Monday, September 29, 2014

Silent Autumn

Last weekend I had a great time at the SF Silent Film Festival's 1-day Silent Autumn event at the Castro Theatre, where I saw 3 of the 5 programs. Author Donna Hill gave a breathless introduction to The Son of the Sheik, Rudolph Valentino's last movie, & told us that Valentino spent the enormous sum of $15,000 on his own costumes. This was my 1st time seeing the film, & I found it entertaining & perhaps even a bit self-parodying. Special effects shots in which Valentino appears on screen simultaneously as both father & son are seamless. A chase scene over desert sands on horseback has an authenticity that is still spectacular.

The Alloy Orchestra, a trio of musicians playing percussion, clarinet, accordion and electronic keyboard, premiered their original score, which has an appropriately oriental atmosphere & is percussion-heavy & dark. It matched the action closely, though I sometimes felt it missed the film's occasional humor. The performance was loud & lively & received an enthusiastic ovation. The keyed-up audience applauded Valentino's 1st appearance on the screen & when he straightened out the iron bar bent by The Sheik.

The next show was a diverse program of 14 shorts compiled by the British Film Institute & representing what movie-goers saw in cinemas on the cusp of World War I. Newsreel footage included glimpses of Emmeline Pankhurst, the Austro-Hungarian royal family & Ernest Shackleton, who shows off the dogs he is taking on his Antarctic expedition, though the product placement for Spratt's Dog Cakes is rather unfortunate. A travelogue of Egyptian street scenes & monuments was evocative.

It was fun seeing a bubbly Florence Turner in Daisy Doodad's Dial, a remarkably silly comedy involving a face-pulling competition & containing an impressive multiple exposure shot. I also enjoyed discovering the brazenly idiotic Lieutenant Pimple and the Stolen Submarine, a low-budget comedy whose makers were unashamed of their cardboard sets & couldn't be bothered to crop spectators out of the frame when shooting along the Thames Embankment

Donald Sosin accompanied on piano & did a good job matching each film's mood. His jaunty playing felt appropriate to the period. Mr. Sosin also did a sort of reverse lip-synching when he sang along to a song & dance film that once had a synchronized sound disc.

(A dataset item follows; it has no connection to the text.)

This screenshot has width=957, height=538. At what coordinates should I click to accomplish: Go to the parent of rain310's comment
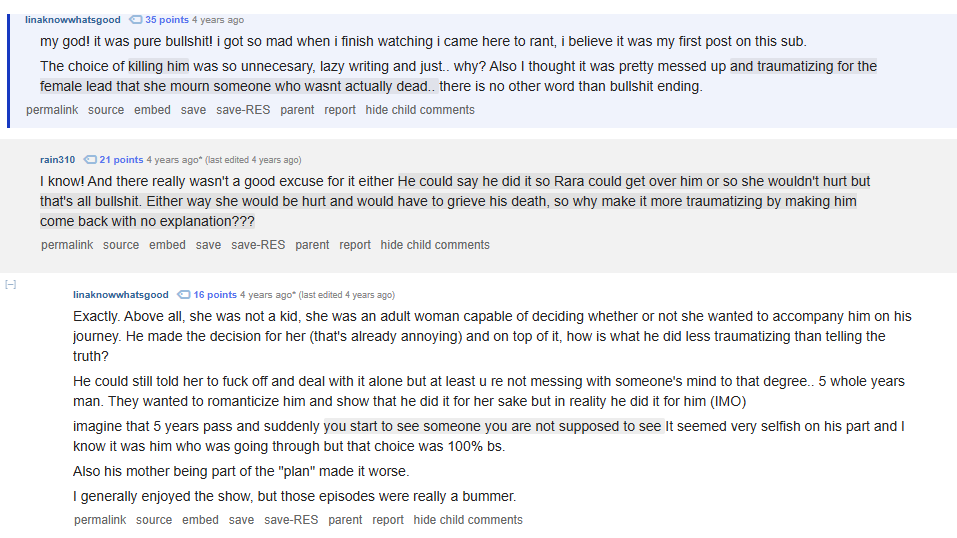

After a 2 hour dinner break I returned for Buster Keaton's The General. The theater was packed, & it was a terrific experience seeing the movie with such a fired up audience. Board President Robert Byrne pointed out Keaton's granddaughter, Melissa Talmadge Cox, & her son in the audience. John Bengtson, film detective extraordinaire, introduced the screening & told us anecdotes about the friendly relationship that developed between the film crew & the residents of Cottage Grove, Oregon, where The General was filmed.

The Alloy Orchestra was back to play their original score for the film, which was percussion-heavy & went into a weighty, chugging mode whenever a train was in motion. The music was loud, often drowning out the audience's laughter, but it amped up the film's dynamism. The energetic performers received a cheering ovation at the end.

§ Silent Autumn
San Francisco Silent Film Festival

1:00 PM
The Son of the Sheik
(USA, 1926, 81 minutes)
Musical accompaniment by Alloy Orchestra.

3:30 PM
A Night at the Cinema in 1914
(USA/UK, 1914, 85 minutes)
Musical accompaniment by Donald Sosin

7:00 PM
The General
(USA, 1926, 75 minutes)
Musical accompaniment by Alloy Orchestra.

Saturday September 20 2014
Castro Theatre

2 comments:

Michael Strickland said...

Way to do a triple feature, Iron Man.

Axel Feldheim said...

Thanks! It wasn't my original plan, but there was a generous 2-hour dinner break between shows & my movie companion had never seen The General before. I'm glad we came back for it!